A search normally takes a few minutes before it's "Done". The number of results is shown in the "#" column. This search found 35 results.

The "Load Library" button displays the results in a separate panel. The results are shown in order of decreasing similarity to the compound you submitted. Selecting a result and clicking "Accept Compound" replaces your new molecule with a library compound.

It's a good idea to create a segment note to identify the new compound.

Segment notes can be hidden or displayed using the hotkey "1".

It's also a good idea to take a look at the Objectives. Compound 3a was only a weak match (0.15) for the submitted molecule. It incurs a big "Bad Groups" penalty, and the cLogP is also a little high.

The three yellow atoms on the right of compound 3c are highlighted as a bad group. There's no way to directly identify which element they are. They look like sulfur, but a sulfur would normally have a hydrogen attached. The solution is to open the ligand design tool, select one of the atoms, and try substitutions. A successful substitution will have the same molecular weight and of course the same color as the mystery atom. It turns out the three mystery atoms are fluorine in this case. While some drugs do in fact contain three fluorine atoms, any fluorine is going to earn a "bad groups" deduction for this puzzle.

LociOiling Lv 1

I was making things too complicated, @HuubR found an easier way to remove those phosphates:

<HuubR> I may have found an easier way to get rid of a Phosphate group:
<HuubR> 1: Select the SINGLE bonded Oxygen, and delete it. It will be replaced by a Hydrogen.
<HuubR> 2: Then select the Phosphorus and change it into a Carbon. Phosphate is gone.

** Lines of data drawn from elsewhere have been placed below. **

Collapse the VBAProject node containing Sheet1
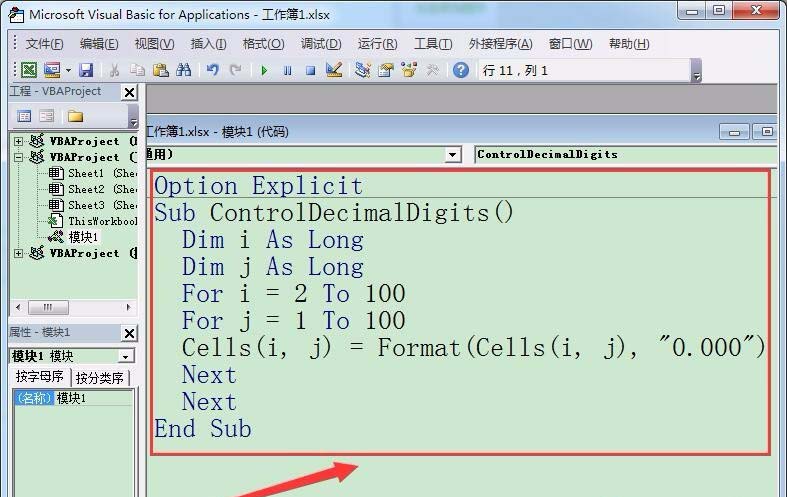The image size is (787, 497). coord(18,157)
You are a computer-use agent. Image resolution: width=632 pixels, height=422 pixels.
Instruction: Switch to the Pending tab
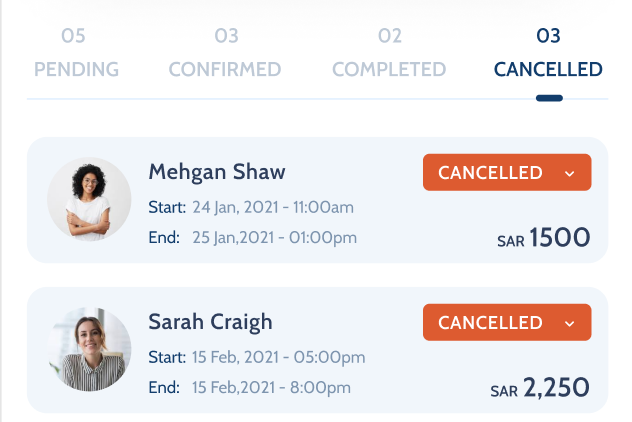tap(76, 69)
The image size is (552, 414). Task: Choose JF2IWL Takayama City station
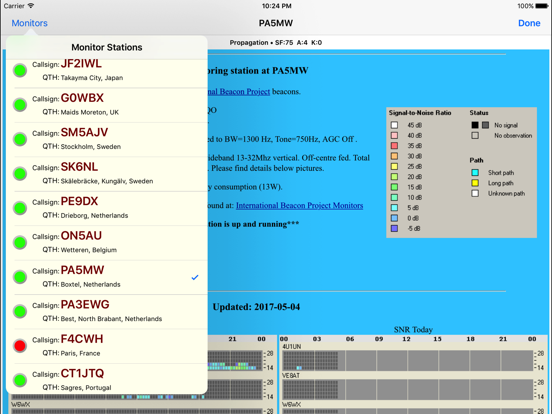(x=107, y=71)
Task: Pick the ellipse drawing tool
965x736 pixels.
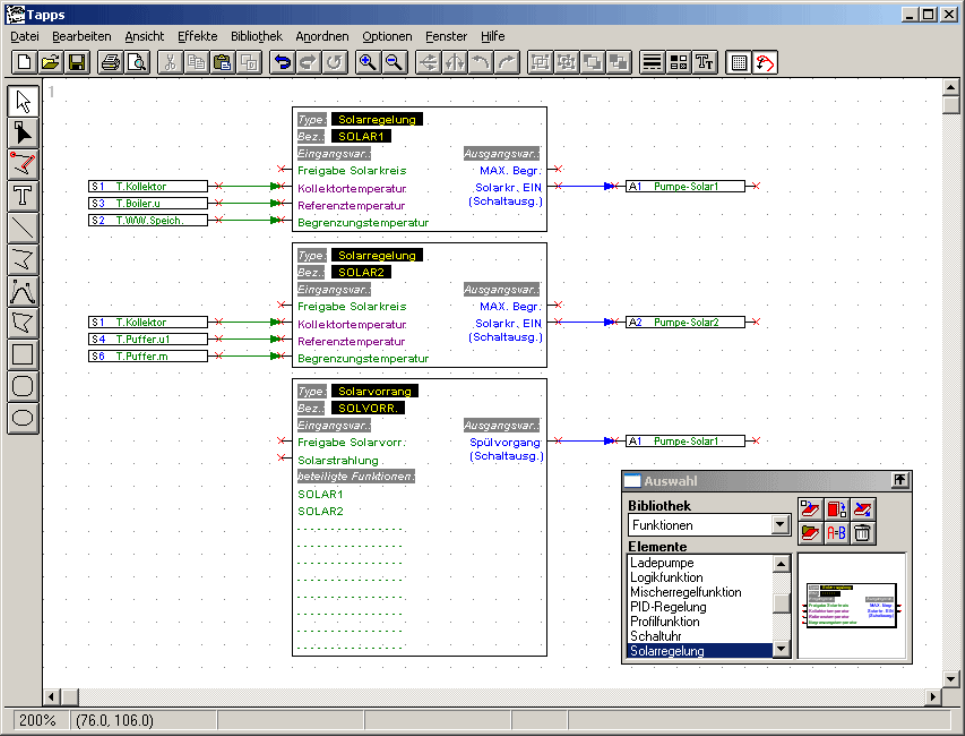Action: tap(24, 418)
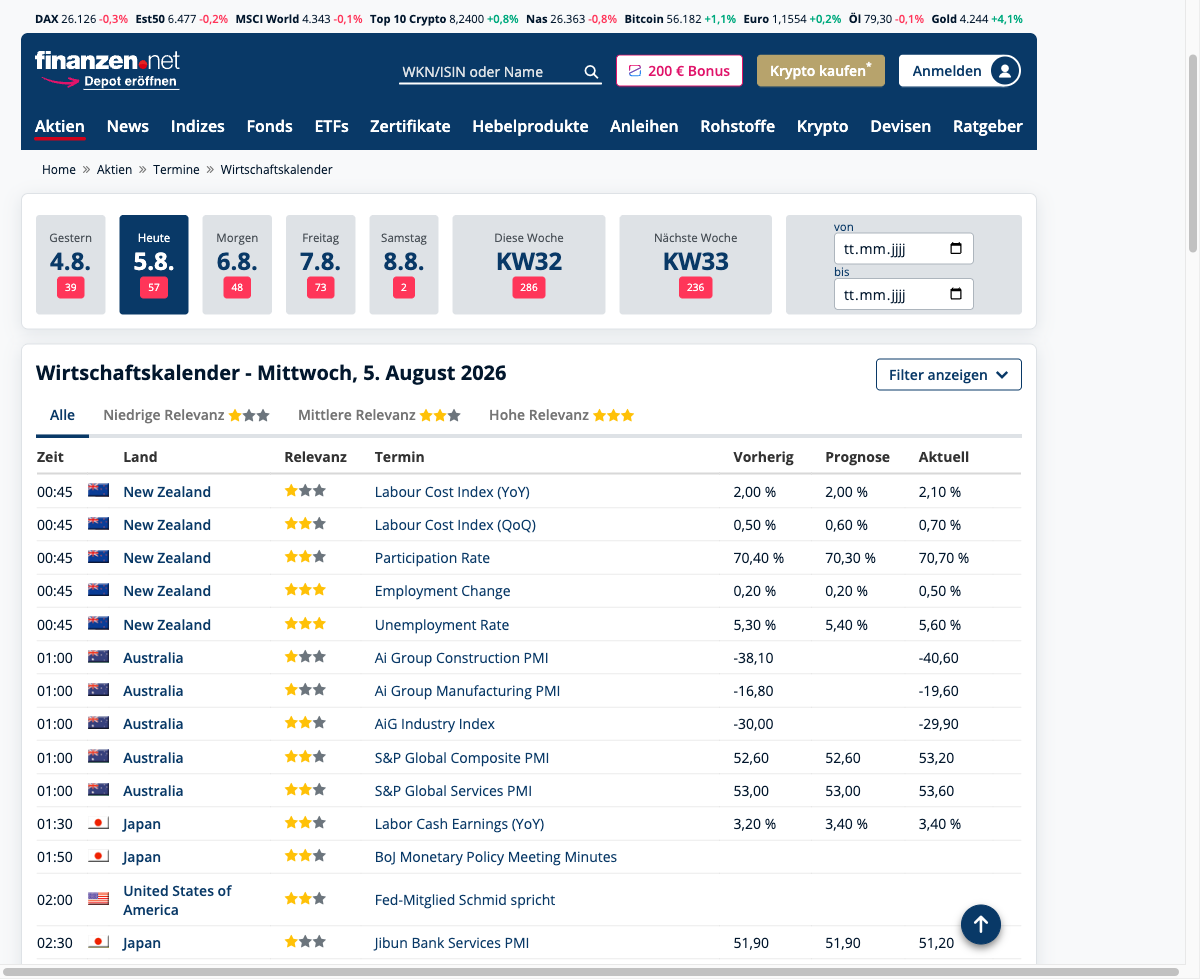Image resolution: width=1200 pixels, height=979 pixels.
Task: Select the 'Morgen 6.8.' day tile
Action: (x=237, y=265)
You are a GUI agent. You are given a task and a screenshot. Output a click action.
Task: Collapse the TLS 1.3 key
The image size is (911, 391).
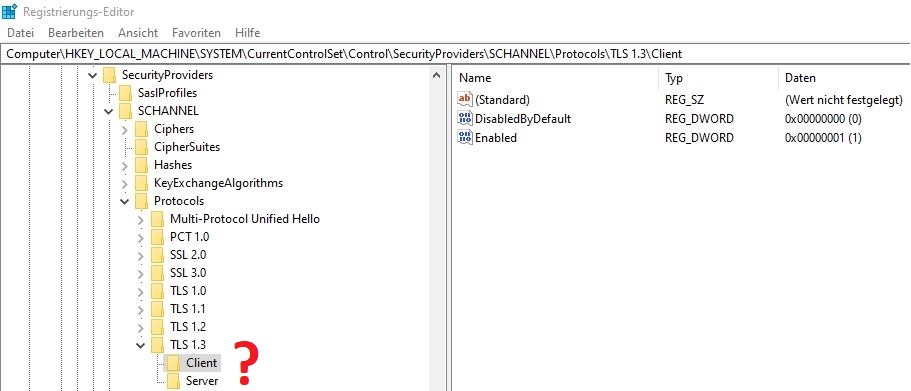coord(141,345)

Step 0, starting molecule:

Step 1a: select the single-bonded oxygens:

Step 1b: delete those oxygens:

Step 2a: select the phosphorus atoms:

Step 2b: change the phosphorus to carbon:

The result is a lot easier to worith with, but it still has a cLogP of 18,446,744,073,709,551,613….

HuubR Lv 1

Thanks, @LociOiling, for adding my method in your post (above), with pictures and all.

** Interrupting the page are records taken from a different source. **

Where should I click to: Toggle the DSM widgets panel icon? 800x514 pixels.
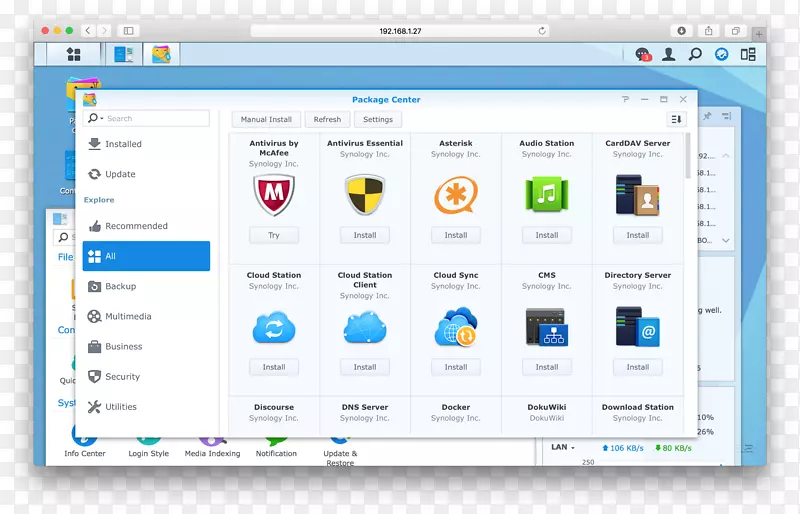[x=748, y=54]
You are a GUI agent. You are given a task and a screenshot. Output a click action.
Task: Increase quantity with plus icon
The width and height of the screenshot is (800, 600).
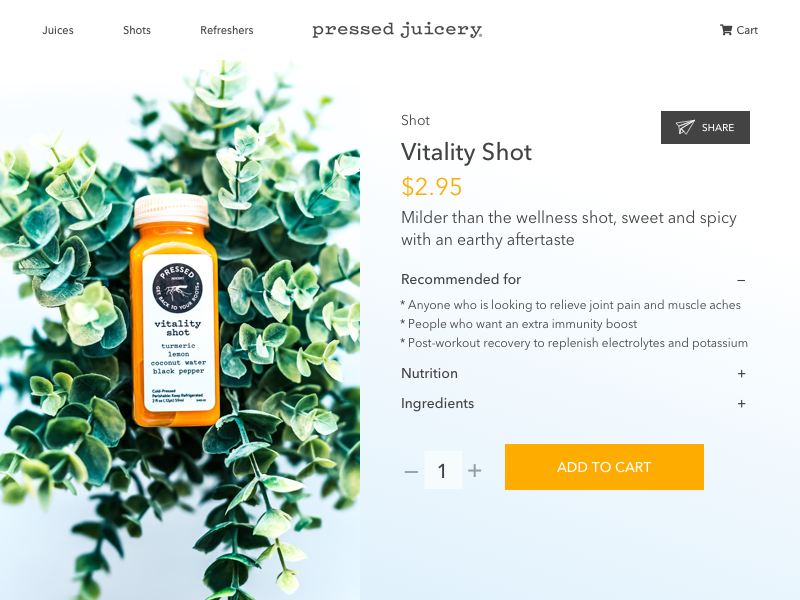pos(474,470)
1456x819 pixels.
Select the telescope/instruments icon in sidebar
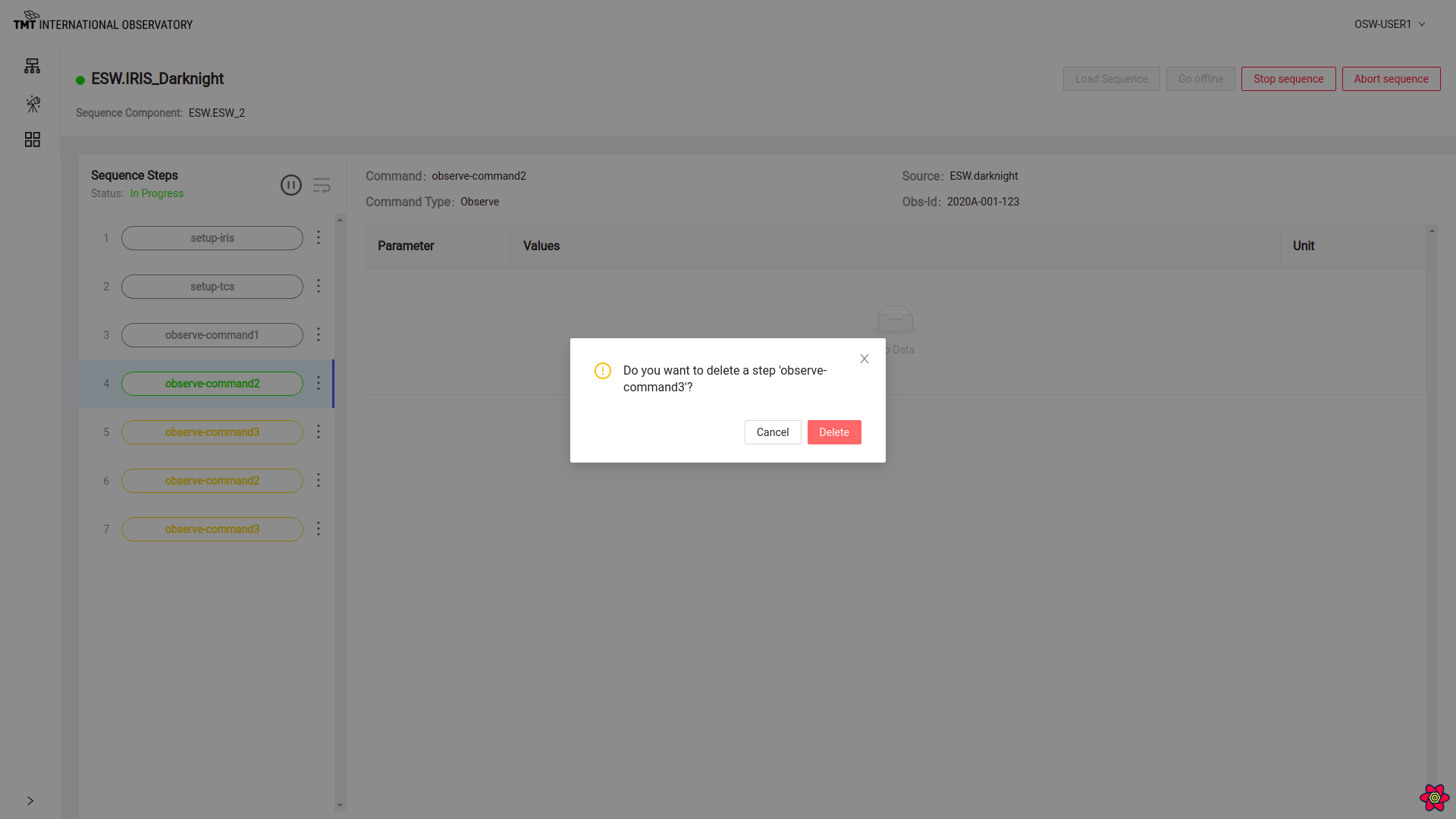(x=32, y=103)
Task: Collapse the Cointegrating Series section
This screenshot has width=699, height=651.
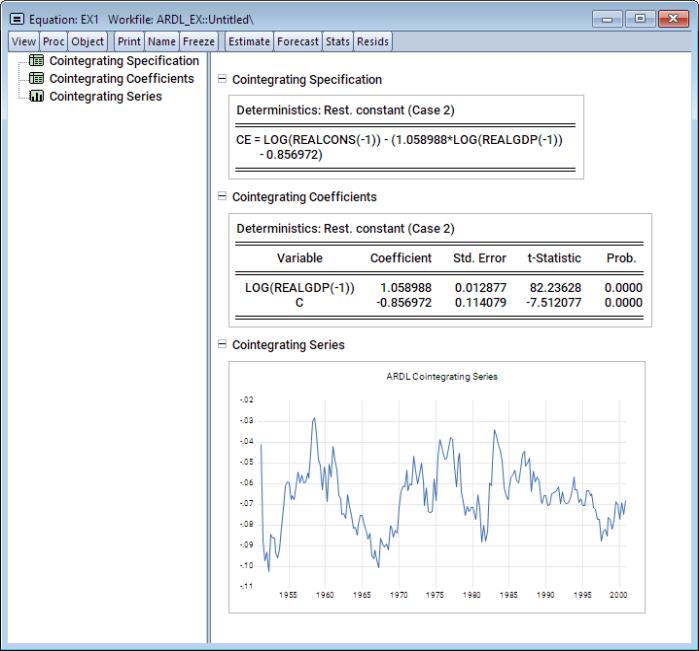Action: pos(221,345)
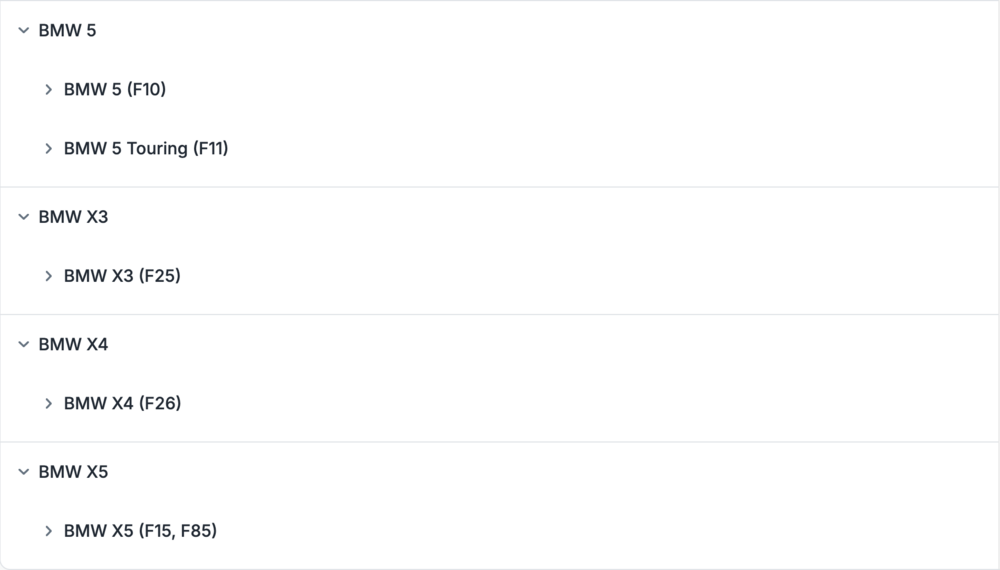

It looks like that very large number for cLogP is actually a small negative value. That would make sense, since this compound, with all those oxygens and nitrogens, is not hydrophobic at all.

My guess is that the value for cLogP is converted to an integer before being displayed (don't ask me why), and that it is then shown as an unsigned integer. Indeed, the value of 264 is 18,446,744,073,709,551,616, so the values shown here would actually be -3 (first and last pictures, above) and -2 (between steps 1 and 2).